Says Teng, “The auditory brain system seems to start picking up subtle acoustic differences, even if people can’t reliably turn that into a behavioral decision yet. That’s encouraging—it suggests training can help, and it’s a promising starting point for building better ways to distinguish deepfake speech from real human speech.
“Humans are still adapting to AI-generated content so poor performance doesn’t mean the signals aren’t there—it may mean we’re not yet using the right cues.”
Key Questions Answered:
A: Because AI has become incredibly good at mimicking human prosody (the rhythm and melody of speech). Our conscious minds are easily fooled by the “emotional” sound of a voice. However, this study shows that underneath that layer, the AI still leaves a “digital footprint” in the sound waves that our auditory cortex can detect.
A: There is a gap between “perception” and “decision.” Your auditory system is registering the subtle acoustic differences, but your brain hasn’t yet connected those signals to the “This is a Fake” button in your mind. It’s like hearing a tiny crack in a glass; you hear the sound, but you might not realize it means the glass is about to break until you’ve been trained to recognize that specific signal.
A: We’re getting there! While the training in this study only helped a little bit behaviorally, the fact that the brain changed its response is a huge win. It means the “data” is there. Future training programs could focus on teaching people to listen for the specific cues their brains are already detecting.
Editorial Notes:
- This article was edited by a Neuroscience News editor.
- Journal paper reviewed in full.
- Additional context added by our staff.
About this AI and auditory neuroscience research news
Author: SfN Media
Source: SfN
Contact: SfN Media – SfN
Image: The image is credited to Neuroscience News
Original Research: Closed access.
“Short-Term Perceptual Training Modulates Neural Responses to Deepfake Speech but Does Not Improve Behavioral Discrimination” by Jinghan Yang, Haoran Jiang, Yanru Bai, Guangjian Ni and Xiangbin Teng. eNeuro
DOI:10.1523/ENEURO.0300-25.2025
Abstract
Short-Term Perceptual Training Modulates Neural Responses to Deepfake Speech but Does Not Improve Behavioral Discrimination
Rapid advancements in artificial intelligence (AI) have enabled text-to-speech (TTS) systems to produce voices increasingly indistinguishable from humans, posing significant societal risks, particularly through potential misuse in fraud and deception.
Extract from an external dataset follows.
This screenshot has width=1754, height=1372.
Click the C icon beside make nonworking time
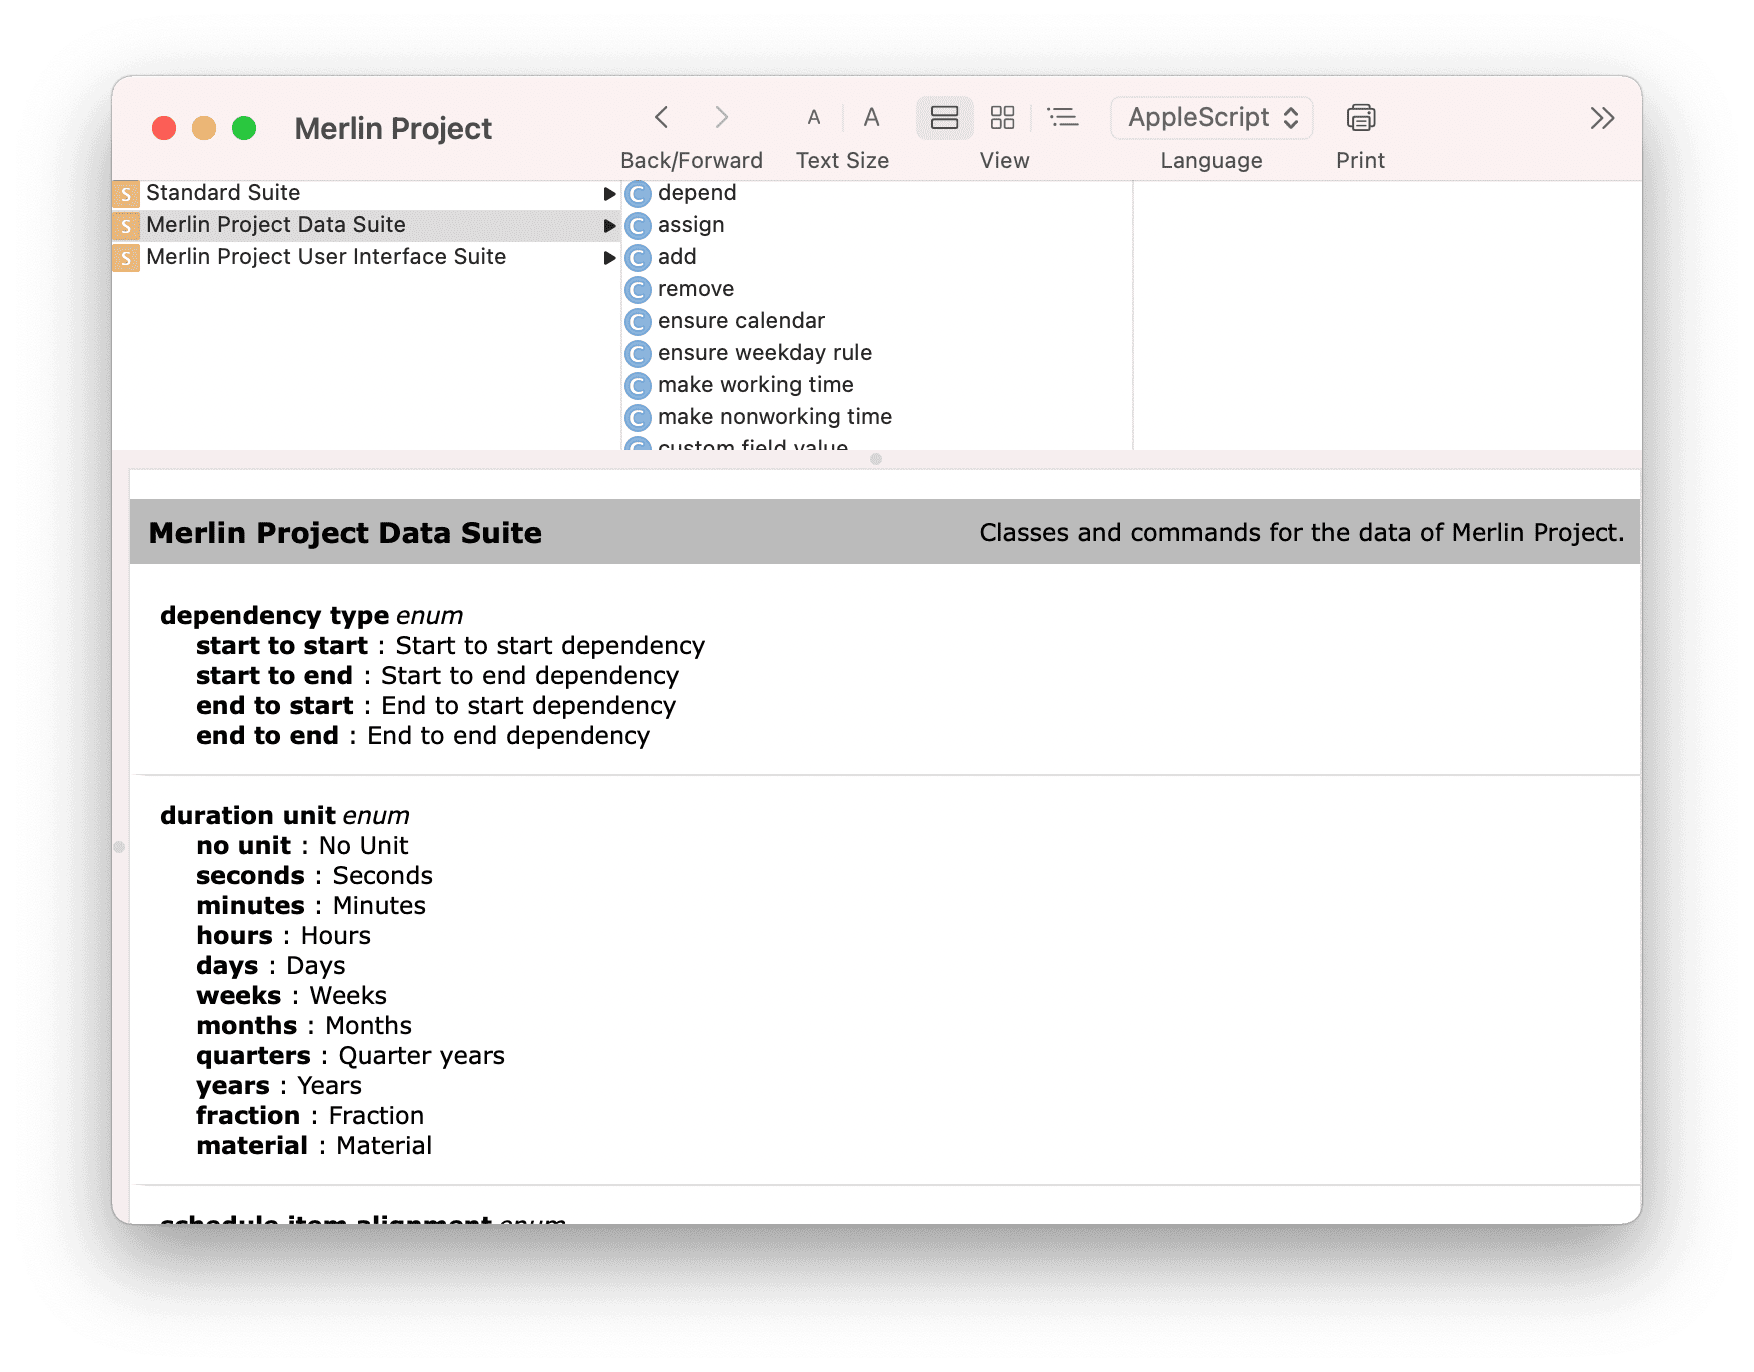[638, 417]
To address this concern, this study combined behavioral assessments and neural measures using electroencephalography (EEG) to examine whether short-term perceptual training enhances people’s ability to distinguish AI-generated from human speech.
Thirty participants (of either sex) listened to sentences produced by human speakers and corresponding AI-generated clones, judging each sentence as either human or AI-generated before and after a brief (∼12-minute) training session, during which voices were explicitly labeled as “human” or “AI”.
Behaviorally, participants showed consistently poor discrimination before and after training, with only minimal improvement. However, neural analyses revealed substantial training-induced changes.
Specifically, temporal response function (TRF) analysis identified significant neural differentiation between speech types at early (∼55 ms, ∼210 ms) and later (∼455 ms) auditory processing stages following training. Additional EEG analyses, including spectral power and decoding, were conducted to further investigate training effects, but these measures revealed limited differentiation.
The findings here highlight a dissociation between behavioral and neural sensitivity: while listeners struggle to behaviorally discriminate sophisticated AI-generated voices, their auditory systems rapidly adapt to subtle acoustic differences following short-term exposure.
Understanding this neural-behavioral dissociation is crucial for developing effective perceptual training protocols and informing policies to mitigate societal threats posed by increasingly realistic synthetic voices.